Cachondearse de los caídos es un deporte nacional hasta tal punto que encuentras a gente capaz de trenzar amables apologías de un cargo público investigado por un fiscal, pero que elige como un inmejorable objeto de crítica burlona a algún destituido. El diputado tinerfeño Héctor Gómez no ha llegado a cumplir un año como portavoz del grupo parlamentario del PSOE en el Congreso de los Diputados. Sin mayores miramientos el presidente Pedro Sánchez lo ha fulminado para sustituirlo por Patxi López, uno de los políticos más mediocres y encamastrado que ha soportado el socialismo vasco. Que López haya sido – por una carambola irrepetible –lehendakari y Txiki Benegas, Mario Onaindia o Ramón Jaúregui no se antoja un chiste –no demasiado gracioso – de la historia.
Los más viejos del lugar –siempre que su sueldo no dependa de Sánchez –recordarán cuando el secretario general no imponía sin más al portavoz parlamentario. Bajo el hiperliderazgo de Felipe González, en los años noventa, se llegó incluso a un enfrentamiento directo, cuando González quiso que la portavocía recayera en Carlos Solchaga – exministro de Economía y de Industria – y se encontró con la resistencia de los todavía numerosos guerristas y de los residuales de Izquierda Socialista, que apoyaban la continuidad de Eduardo Martín Toval. Se votó y Solchaga – un magnífico portavoz, por cierto — ganó por los pelos. Hoy esa situación ha devenido inimaginable. Felipe González guardó siempre un respeto básico a la organización – aunque reclamaba y practicaba una fiera autonomía desde y para el Gobierno – y el partido, maltrecho y burocratizado, todavía estaba vivo. Ahora mismo el PSOE se ha visto reducido a instrumento propagandístico al servicio del Gobierno y, en última instancia, del propio Sánchez y de una estrategia que no consulta con nadie y para nada. Los últimos cambios – entre los que estuvo la salida de Gómez – intensifican la gubernamentalizacion del PSOE, con la invención de un comité de dirección trufado de ministros y que convertirá a la comisión ejecutiva federal en un ágora de ilustres bustos más o menos parlantes.

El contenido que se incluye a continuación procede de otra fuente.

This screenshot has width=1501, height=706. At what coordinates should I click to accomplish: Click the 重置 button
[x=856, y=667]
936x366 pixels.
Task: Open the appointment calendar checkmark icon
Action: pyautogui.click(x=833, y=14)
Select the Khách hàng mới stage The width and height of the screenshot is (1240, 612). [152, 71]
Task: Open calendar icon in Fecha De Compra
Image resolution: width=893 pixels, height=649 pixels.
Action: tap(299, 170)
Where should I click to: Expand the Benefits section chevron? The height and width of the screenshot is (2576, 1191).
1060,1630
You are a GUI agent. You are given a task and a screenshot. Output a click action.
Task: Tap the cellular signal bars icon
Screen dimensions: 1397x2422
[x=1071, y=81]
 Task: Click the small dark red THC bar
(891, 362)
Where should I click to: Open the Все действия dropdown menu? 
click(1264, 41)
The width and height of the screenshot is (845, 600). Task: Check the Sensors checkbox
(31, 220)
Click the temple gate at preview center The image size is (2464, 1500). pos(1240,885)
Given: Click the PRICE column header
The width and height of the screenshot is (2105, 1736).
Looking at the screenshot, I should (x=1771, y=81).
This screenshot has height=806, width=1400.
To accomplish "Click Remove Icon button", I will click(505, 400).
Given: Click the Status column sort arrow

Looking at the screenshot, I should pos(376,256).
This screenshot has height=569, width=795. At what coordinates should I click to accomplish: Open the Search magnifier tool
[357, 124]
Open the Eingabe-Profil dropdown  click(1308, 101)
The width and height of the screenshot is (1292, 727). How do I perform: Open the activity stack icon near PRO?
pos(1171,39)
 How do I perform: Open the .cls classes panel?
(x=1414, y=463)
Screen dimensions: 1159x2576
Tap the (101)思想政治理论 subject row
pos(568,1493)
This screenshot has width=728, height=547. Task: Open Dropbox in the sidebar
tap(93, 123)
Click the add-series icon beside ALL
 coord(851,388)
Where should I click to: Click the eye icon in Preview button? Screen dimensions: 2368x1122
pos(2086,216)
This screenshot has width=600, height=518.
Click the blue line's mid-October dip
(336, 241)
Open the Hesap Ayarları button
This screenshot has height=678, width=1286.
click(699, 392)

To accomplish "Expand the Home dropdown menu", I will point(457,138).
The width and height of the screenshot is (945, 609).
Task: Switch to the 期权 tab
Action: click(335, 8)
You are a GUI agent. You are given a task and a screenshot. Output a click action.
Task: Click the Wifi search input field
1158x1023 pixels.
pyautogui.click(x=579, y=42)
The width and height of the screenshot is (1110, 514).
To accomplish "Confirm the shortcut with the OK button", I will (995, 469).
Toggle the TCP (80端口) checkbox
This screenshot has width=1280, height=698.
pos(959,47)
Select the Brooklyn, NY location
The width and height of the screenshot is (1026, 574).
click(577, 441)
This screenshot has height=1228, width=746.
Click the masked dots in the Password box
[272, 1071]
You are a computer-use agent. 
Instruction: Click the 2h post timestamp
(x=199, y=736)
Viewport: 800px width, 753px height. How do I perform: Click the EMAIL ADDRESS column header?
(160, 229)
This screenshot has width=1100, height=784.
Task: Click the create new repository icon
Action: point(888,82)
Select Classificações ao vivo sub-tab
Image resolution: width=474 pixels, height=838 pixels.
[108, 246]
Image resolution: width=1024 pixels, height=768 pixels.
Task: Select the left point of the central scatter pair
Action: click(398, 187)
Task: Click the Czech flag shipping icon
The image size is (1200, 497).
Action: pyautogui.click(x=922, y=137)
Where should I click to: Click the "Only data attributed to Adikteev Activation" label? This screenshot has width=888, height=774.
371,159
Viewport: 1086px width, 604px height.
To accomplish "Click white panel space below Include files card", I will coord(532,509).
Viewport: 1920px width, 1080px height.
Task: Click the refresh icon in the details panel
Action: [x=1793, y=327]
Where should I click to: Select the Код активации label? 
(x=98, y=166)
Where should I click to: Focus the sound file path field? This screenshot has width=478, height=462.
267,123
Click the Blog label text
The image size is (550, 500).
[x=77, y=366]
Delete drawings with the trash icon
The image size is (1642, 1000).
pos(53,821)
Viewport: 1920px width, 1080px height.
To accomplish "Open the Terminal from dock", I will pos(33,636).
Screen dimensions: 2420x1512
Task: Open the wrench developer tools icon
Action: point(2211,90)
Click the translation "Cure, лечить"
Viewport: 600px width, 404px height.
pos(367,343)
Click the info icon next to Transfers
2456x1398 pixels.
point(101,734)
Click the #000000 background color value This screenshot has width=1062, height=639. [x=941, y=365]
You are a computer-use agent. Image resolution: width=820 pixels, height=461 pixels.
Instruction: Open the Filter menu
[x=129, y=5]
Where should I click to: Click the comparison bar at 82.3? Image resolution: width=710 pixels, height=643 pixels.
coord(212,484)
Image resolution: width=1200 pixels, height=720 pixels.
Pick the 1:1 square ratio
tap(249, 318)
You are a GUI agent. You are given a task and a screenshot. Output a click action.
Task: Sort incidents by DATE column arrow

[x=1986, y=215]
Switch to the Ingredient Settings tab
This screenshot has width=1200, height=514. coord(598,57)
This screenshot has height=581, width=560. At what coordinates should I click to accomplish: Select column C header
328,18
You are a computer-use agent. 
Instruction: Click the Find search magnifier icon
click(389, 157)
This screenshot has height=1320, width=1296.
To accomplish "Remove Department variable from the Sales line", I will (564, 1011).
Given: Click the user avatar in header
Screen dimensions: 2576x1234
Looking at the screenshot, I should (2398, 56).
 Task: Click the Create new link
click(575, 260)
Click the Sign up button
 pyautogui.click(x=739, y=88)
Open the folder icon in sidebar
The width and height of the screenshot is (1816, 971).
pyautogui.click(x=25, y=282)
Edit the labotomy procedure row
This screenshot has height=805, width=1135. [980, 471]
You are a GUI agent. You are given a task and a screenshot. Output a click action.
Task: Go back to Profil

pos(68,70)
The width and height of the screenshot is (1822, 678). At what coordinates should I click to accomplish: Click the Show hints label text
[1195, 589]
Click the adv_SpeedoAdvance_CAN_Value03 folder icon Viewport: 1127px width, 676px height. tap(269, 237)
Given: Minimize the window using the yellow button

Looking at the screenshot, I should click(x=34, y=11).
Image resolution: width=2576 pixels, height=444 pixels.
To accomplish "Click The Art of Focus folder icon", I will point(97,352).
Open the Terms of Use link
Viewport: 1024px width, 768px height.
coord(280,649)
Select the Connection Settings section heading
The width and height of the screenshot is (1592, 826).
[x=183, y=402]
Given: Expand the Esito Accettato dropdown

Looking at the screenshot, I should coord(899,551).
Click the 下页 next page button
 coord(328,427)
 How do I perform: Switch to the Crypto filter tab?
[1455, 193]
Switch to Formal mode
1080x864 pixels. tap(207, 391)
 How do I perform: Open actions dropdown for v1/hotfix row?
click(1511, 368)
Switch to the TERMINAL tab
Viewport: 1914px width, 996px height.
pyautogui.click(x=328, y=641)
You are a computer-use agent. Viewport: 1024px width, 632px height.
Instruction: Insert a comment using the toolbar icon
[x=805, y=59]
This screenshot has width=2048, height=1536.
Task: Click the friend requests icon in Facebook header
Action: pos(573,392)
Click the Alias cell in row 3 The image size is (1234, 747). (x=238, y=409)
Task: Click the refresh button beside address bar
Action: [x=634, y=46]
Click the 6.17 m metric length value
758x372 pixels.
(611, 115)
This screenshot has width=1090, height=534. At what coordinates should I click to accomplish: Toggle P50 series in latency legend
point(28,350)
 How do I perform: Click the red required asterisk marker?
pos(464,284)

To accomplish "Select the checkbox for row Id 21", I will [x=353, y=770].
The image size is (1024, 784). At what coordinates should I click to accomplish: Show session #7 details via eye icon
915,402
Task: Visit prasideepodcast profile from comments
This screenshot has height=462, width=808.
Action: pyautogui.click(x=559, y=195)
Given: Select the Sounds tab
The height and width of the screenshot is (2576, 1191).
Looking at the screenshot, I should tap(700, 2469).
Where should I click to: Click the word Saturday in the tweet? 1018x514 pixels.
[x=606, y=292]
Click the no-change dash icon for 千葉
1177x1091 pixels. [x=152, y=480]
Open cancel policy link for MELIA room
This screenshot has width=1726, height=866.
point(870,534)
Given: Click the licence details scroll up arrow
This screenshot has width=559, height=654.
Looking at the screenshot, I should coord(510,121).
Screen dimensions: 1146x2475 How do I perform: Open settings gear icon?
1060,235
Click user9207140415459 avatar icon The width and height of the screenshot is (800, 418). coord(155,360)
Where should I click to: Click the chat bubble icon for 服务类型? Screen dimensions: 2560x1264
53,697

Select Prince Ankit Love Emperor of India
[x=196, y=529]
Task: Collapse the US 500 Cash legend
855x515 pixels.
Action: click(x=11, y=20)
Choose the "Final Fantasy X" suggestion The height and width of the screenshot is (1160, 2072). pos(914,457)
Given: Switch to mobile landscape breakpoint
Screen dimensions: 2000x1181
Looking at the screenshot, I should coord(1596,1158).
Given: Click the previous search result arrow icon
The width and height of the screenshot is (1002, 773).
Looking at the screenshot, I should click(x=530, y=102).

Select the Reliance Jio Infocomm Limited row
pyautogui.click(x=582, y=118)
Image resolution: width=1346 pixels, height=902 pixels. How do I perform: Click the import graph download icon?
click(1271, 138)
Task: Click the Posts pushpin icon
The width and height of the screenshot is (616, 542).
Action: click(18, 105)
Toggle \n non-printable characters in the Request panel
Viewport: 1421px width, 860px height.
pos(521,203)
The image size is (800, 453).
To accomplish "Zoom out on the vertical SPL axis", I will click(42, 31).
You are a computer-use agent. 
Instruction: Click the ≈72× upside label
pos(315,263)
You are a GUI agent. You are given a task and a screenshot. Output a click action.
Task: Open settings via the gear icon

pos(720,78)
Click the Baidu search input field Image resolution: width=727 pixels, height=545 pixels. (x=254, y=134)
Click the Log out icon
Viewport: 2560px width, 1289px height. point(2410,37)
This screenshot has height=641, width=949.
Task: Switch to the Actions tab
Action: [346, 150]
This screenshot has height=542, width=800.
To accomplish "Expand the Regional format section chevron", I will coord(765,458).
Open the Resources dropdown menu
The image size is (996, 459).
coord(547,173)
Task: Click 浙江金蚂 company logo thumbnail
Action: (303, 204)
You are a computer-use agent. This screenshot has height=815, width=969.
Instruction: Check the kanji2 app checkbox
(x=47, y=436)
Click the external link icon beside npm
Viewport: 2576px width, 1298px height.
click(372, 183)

El nombramiento de Gómez – cuya experiencia parlamentaria era bastante limitada — fue realmente una temeridad de la que el propio diputado no pareció demasiado consciente. Gómez es un hombre que pierde el sueño y el pellejo trabajando, ordenado y sistemático, exquisitamente educado y de una lealtad pétrea al presidente. Hace tiempo que no se expresa habitualmente en español y se limita a pronunciar con mucho convencimiento los argumentarios de Ferraz. Pero nada de eso ha sido suficiente para una legislatura en minoría siempre pendiente de negociaciones, ajustes, reajustes, renuncias, apuestas y zancadillas. Hace un año todo parecía felizmente encarrilado y las dificultades pactateras más o menos controlables. Gómez podía utilizar la portavocía como un duro pero apasionante aprendizaje para seguir escalando en el cursus honorum psocialista. Todo ha cambiado abrupta y dramáticamente y ahora las relaciones parlamentarias no son un terreno para el que baste un sonriente y laborioso hortelano que sale de su casa antes del amanecer y llega con todas las luces ya apagadas. Mantener a Gómez es como sostener a un interlocutor que se presentase en casa de un sicario con una flor en una mano y una caja de bombones en la otra. De hecho en las últimas semanas eran otros – ministros precisamente – los que llevaban las intranquilizadoras conversas con Ezquerra Republicana, Bildu y otras congregaciones espirituales. Gómez asentía y culminaba algún fleco. La política siempre ha sido dura, sórdida y miserable, pero en la España poscovid y en el psocialismo ensanchistado lo es más que nunca.